##### Исходные данные #####

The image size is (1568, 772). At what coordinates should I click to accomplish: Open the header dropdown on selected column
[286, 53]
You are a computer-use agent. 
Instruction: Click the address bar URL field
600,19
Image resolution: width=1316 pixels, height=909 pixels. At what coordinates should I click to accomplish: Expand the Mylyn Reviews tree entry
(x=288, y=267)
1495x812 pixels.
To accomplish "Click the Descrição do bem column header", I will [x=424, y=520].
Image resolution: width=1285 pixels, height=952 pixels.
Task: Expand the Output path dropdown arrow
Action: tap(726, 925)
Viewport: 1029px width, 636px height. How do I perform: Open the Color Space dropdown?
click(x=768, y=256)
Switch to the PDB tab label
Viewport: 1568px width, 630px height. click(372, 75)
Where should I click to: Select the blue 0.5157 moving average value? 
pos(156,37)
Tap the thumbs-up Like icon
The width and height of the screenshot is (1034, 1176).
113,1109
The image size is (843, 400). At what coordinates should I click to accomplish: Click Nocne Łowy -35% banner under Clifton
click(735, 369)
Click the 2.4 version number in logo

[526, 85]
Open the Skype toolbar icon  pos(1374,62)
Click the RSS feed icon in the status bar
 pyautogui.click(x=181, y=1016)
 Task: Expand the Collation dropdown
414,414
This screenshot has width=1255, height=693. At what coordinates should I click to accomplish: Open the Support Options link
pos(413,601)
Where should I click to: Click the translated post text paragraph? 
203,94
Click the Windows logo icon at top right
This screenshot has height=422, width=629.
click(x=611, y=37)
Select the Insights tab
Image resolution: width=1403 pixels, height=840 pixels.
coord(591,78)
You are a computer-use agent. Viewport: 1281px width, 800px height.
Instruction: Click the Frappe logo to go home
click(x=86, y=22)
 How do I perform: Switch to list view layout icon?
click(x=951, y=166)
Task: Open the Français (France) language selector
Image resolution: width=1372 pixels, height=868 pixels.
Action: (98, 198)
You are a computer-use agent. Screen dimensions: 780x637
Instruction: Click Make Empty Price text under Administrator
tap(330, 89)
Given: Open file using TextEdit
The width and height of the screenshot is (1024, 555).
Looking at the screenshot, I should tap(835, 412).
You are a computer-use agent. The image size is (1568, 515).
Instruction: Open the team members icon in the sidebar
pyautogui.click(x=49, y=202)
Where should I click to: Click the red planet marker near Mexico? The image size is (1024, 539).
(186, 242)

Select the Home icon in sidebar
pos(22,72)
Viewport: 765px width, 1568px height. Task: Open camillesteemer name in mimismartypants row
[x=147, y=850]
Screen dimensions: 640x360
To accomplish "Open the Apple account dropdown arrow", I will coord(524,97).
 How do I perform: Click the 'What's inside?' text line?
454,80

#####

- Цель задания:
Измените записи от строки с «Viewport: 765px width, 1568px» до конца, заменив «Apple account» на «Google account» и оставив всё остальное без изменений. Приведите только эти строки.

- Решение задачи:
Viewport: 765px width, 1568px height. Task: Open camillesteemer name in mimismartypants row
[x=147, y=850]
Screen dimensions: 640x360
To accomplish "Open the Google account dropdown arrow", I will coord(524,97).
 How do I perform: Click the 'What's inside?' text line?
454,80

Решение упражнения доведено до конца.